-- START OF DATA ENTRIES --

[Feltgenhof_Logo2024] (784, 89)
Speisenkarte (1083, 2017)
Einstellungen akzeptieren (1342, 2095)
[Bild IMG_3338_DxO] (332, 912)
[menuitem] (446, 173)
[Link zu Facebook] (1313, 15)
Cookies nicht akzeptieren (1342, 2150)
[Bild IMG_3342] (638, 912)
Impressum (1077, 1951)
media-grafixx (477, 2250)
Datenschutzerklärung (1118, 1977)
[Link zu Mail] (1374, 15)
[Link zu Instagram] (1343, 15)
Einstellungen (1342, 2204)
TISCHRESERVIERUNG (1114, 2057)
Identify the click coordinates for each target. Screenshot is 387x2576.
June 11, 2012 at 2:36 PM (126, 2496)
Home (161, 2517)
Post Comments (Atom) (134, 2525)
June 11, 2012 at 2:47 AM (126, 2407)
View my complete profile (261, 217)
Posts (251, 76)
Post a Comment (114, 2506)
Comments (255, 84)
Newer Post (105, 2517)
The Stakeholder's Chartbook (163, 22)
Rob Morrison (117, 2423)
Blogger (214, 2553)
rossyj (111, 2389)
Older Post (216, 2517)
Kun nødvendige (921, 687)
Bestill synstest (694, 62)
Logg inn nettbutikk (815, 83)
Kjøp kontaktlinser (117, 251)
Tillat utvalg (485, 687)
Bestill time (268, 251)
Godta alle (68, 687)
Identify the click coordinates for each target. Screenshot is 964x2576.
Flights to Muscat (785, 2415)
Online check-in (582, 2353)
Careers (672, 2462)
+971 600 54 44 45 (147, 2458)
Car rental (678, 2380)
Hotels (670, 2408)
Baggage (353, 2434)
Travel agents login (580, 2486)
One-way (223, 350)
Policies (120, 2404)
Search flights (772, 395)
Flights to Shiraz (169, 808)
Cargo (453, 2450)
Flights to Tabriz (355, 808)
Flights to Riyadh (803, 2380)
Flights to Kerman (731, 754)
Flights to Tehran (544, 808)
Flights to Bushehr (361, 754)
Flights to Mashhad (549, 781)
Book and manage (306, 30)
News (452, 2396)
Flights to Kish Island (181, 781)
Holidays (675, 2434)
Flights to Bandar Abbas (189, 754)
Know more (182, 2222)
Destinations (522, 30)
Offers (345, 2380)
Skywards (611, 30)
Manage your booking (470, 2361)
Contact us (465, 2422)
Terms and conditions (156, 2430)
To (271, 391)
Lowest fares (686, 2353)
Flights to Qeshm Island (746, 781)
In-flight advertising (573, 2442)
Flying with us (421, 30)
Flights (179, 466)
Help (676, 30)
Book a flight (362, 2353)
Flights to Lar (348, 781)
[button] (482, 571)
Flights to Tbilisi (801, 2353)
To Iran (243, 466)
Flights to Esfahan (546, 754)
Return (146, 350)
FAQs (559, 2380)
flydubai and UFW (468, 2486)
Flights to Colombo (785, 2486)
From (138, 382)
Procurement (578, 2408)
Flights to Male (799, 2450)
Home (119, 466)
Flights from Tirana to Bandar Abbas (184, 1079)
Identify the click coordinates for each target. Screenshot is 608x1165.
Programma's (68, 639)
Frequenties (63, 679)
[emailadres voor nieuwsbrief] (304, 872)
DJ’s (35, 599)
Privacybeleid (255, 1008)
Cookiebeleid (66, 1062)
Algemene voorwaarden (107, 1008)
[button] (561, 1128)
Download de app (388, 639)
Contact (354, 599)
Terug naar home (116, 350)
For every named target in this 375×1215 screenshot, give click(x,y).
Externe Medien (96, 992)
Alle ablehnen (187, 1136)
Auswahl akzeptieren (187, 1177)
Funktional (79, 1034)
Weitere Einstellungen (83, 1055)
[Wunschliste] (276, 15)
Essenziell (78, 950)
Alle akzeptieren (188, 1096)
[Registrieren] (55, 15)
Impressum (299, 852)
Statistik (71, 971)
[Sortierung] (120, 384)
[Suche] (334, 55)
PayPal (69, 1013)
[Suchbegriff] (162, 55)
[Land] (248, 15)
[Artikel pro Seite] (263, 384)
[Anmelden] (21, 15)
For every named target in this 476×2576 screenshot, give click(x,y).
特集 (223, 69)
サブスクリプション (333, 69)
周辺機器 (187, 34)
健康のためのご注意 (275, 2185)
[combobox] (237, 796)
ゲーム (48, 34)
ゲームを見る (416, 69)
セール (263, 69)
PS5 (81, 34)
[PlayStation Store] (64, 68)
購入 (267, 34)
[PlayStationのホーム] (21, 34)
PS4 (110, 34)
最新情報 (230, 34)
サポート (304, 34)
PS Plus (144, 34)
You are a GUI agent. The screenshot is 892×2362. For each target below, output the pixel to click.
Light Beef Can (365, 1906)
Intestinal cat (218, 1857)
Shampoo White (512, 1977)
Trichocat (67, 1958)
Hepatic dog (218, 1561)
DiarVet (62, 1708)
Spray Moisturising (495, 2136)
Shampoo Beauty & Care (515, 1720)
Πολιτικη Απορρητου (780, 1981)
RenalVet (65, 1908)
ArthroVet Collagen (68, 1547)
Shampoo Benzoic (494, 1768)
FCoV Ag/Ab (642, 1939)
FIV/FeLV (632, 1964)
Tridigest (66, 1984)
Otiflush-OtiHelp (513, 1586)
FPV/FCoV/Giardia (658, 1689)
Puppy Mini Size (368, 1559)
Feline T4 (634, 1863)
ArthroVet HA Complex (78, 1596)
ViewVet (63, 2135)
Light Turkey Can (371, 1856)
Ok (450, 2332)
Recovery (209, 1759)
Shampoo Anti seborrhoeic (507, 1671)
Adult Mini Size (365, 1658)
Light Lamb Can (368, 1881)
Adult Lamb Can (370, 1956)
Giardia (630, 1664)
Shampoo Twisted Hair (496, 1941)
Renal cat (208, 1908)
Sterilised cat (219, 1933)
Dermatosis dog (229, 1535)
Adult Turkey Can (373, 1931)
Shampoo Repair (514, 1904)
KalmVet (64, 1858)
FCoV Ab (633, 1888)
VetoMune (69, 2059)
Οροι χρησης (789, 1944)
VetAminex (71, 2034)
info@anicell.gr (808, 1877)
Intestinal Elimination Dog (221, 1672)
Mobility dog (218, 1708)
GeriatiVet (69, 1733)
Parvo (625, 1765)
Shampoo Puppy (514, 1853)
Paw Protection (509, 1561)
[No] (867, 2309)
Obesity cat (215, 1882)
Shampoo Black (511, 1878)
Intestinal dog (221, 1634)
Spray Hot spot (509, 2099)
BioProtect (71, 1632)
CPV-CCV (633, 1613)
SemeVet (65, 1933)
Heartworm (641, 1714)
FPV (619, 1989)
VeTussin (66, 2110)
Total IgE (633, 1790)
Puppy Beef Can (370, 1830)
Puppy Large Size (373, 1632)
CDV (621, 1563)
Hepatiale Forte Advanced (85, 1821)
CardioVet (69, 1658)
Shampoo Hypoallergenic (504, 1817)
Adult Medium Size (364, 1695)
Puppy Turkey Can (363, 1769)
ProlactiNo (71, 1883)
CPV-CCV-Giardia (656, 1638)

-- END OF DATA ENTRIES --

• [YOUR GOAL]:
Write out all the entries above again, replacing each "Flights to" with "Flights bound for" and keeping everything else the same.

• [FINAL RESULT]:
[Feltgenhof_Logo2024] (784, 89)
Speisenkarte (1083, 2017)
Einstellungen akzeptieren (1342, 2095)
[Bild IMG_3338_DxO] (332, 912)
[menuitem] (446, 173)
[Link zu Facebook] (1313, 15)
Cookies nicht akzeptieren (1342, 2150)
[Bild IMG_3342] (638, 912)
Impressum (1077, 1951)
media-grafixx (477, 2250)
Datenschutzerklärung (1118, 1977)
[Link zu Mail] (1374, 15)
[Link zu Instagram] (1343, 15)
Einstellungen (1342, 2204)
TISCHRESERVIERUNG (1114, 2057)
Identify the click coordinates for each target. Screenshot is 387x2576.
June 11, 2012 at 2:36 PM (126, 2496)
Home (161, 2517)
Post Comments (Atom) (134, 2525)
June 11, 2012 at 2:47 AM (126, 2407)
View my complete profile (261, 217)
Posts (251, 76)
Post a Comment (114, 2506)
Comments (255, 84)
Newer Post (105, 2517)
The Stakeholder's Chartbook (163, 22)
Rob Morrison (117, 2423)
Blogger (214, 2553)
rossyj (111, 2389)
Older Post (216, 2517)
Kun nødvendige (921, 687)
Bestill synstest (694, 62)
Logg inn nettbutikk (815, 83)
Kjøp kontaktlinser (117, 251)
Tillat utvalg (485, 687)
Bestill time (268, 251)
Godta alle (68, 687)
Identify the click coordinates for each target. Screenshot is 964x2576.
Flights bound for Muscat (785, 2415)
Online check-in (582, 2353)
Careers (672, 2462)
+971 600 54 44 45 (147, 2458)
Car rental (678, 2380)
Hotels (670, 2408)
Baggage (353, 2434)
Travel agents login (580, 2486)
One-way (223, 350)
Policies (120, 2404)
Search flights (772, 395)
Flights bound for Shiraz (169, 808)
Cargo (453, 2450)
Flights bound for Tabriz (355, 808)
Flights bound for Riyadh (803, 2380)
Flights bound for Kerman (731, 754)
Flights bound for Tehran (544, 808)
Flights bound for Bushehr (361, 754)
Flights bound for Mashhad (549, 781)
Book and manage (306, 30)
News (452, 2396)
Flights bound for Kish Island (181, 781)
Holidays (675, 2434)
Flights bound for Bandar Abbas (189, 754)
Know more (182, 2222)
Destinations (522, 30)
Offers (345, 2380)
Skywards (611, 30)
Manage your booking (470, 2361)
Contact us (465, 2422)
Terms and conditions (156, 2430)
To (271, 391)
Lowest fares (686, 2353)
Flights bound for Qeshm Island (746, 781)
In-flight advertising (573, 2442)
Flying with us (421, 30)
Flights (179, 466)
Help (676, 30)
Book a flight (362, 2353)
Flights bound for Lar (348, 781)
[button] (482, 571)
Flights bound for Tbilisi (801, 2353)
To Iran (243, 466)
Flights bound for Esfahan (546, 754)
Return (146, 350)
FAQs (559, 2380)
flydubai and UFW (468, 2486)
Flights bound for Colombo (785, 2486)
From (138, 382)
Procurement (578, 2408)
Flights bound for Male (799, 2450)
Home (119, 466)
Flights from Tirana to Bandar Abbas (184, 1079)
Identify the click coordinates for each target. Screenshot is 608x1165.
Programma's (68, 639)
Frequenties (63, 679)
[emailadres voor nieuwsbrief] (304, 872)
DJ’s (35, 599)
Privacybeleid (255, 1008)
Cookiebeleid (66, 1062)
Algemene voorwaarden (107, 1008)
[button] (561, 1128)
Download de app (388, 639)
Contact (354, 599)
Terug naar home (116, 350)
For every named target in this 375×1215 screenshot, give click(x,y).
Externe Medien (96, 992)
Alle ablehnen (187, 1136)
Auswahl akzeptieren (187, 1177)
Funktional (79, 1034)
Weitere Einstellungen (83, 1055)
[Wunschliste] (276, 15)
Essenziell (78, 950)
Alle akzeptieren (188, 1096)
[Registrieren] (55, 15)
Impressum (299, 852)
Statistik (71, 971)
[Sortierung] (120, 384)
[Suche] (334, 55)
PayPal (69, 1013)
[Suchbegriff] (162, 55)
[Land] (248, 15)
[Artikel pro Seite] (263, 384)
[Anmelden] (21, 15)
For every named target in this 476×2576 screenshot, give click(x,y).
特集 (223, 69)
サブスクリプション (333, 69)
周辺機器 (187, 34)
健康のためのご注意 (275, 2185)
[combobox] (237, 796)
ゲーム (48, 34)
ゲームを見る (416, 69)
セール (263, 69)
PS5 (81, 34)
[PlayStation Store] (64, 68)
購入 (267, 34)
[PlayStationのホーム] (21, 34)
PS4 (110, 34)
最新情報 (230, 34)
サポート (304, 34)
PS Plus (144, 34)
You are a GUI agent. The screenshot is 892×2362. For each target below, output the pixel to click.
Light Beef Can (365, 1906)
Intestinal cat (218, 1857)
Shampoo White (512, 1977)
Trichocat (67, 1958)
Hepatic dog (218, 1561)
DiarVet (62, 1708)
Spray Moisturising (495, 2136)
Shampoo Beauty & Care (515, 1720)
Πολιτικη Απορρητου (780, 1981)
RenalVet (65, 1908)
ArthroVet Collagen (68, 1547)
Shampoo Benzoic (494, 1768)
FCoV Ag/Ab (642, 1939)
FIV/FeLV (632, 1964)
Tridigest (66, 1984)
Otiflush-OtiHelp (513, 1586)
FPV/FCoV/Giardia (658, 1689)
Puppy Mini Size (368, 1559)
Feline T4 (634, 1863)
ArthroVet HA Complex (78, 1596)
ViewVet (63, 2135)
Light Turkey Can (371, 1856)
Ok (450, 2332)
Recovery (209, 1759)
Shampoo Anti seborrhoeic (507, 1671)
Adult Mini Size (365, 1658)
Light Lamb Can (368, 1881)
Adult Lamb Can (370, 1956)
Giardia (630, 1664)
Shampoo Twisted Hair (496, 1941)
Renal cat (208, 1908)
Sterilised cat (219, 1933)
Dermatosis dog (229, 1535)
Adult Turkey Can (373, 1931)
Shampoo Repair (514, 1904)
KalmVet (64, 1858)
FCoV Ab (633, 1888)
VetoMune (69, 2059)
Οροι χρησης (789, 1944)
VetAminex (71, 2034)
info@anicell.gr (808, 1877)
Intestinal Elimination Dog (221, 1672)
Mobility dog (218, 1708)
GeriatiVet (69, 1733)
Parvo (625, 1765)
Shampoo Puppy (514, 1853)
Paw Protection (509, 1561)
[No] (867, 2309)
Obesity cat (215, 1882)
Shampoo Black (511, 1878)
Intestinal dog (221, 1634)
Spray Hot spot (509, 2099)
BioProtect (71, 1632)
CPV-CCV (633, 1613)
SemeVet (65, 1933)
Heartworm (641, 1714)
FPV (619, 1989)
VeTussin (66, 2110)
Total IgE (633, 1790)
Puppy Beef Can (370, 1830)
Puppy Large Size (373, 1632)
CDV (621, 1563)
Hepatiale Forte Advanced (85, 1821)
CardioVet (69, 1658)
Shampoo Hypoallergenic (504, 1817)
Adult Medium Size (364, 1695)
Puppy Turkey Can (363, 1769)
ProlactiNo (71, 1883)
CPV-CCV-Giardia (656, 1638)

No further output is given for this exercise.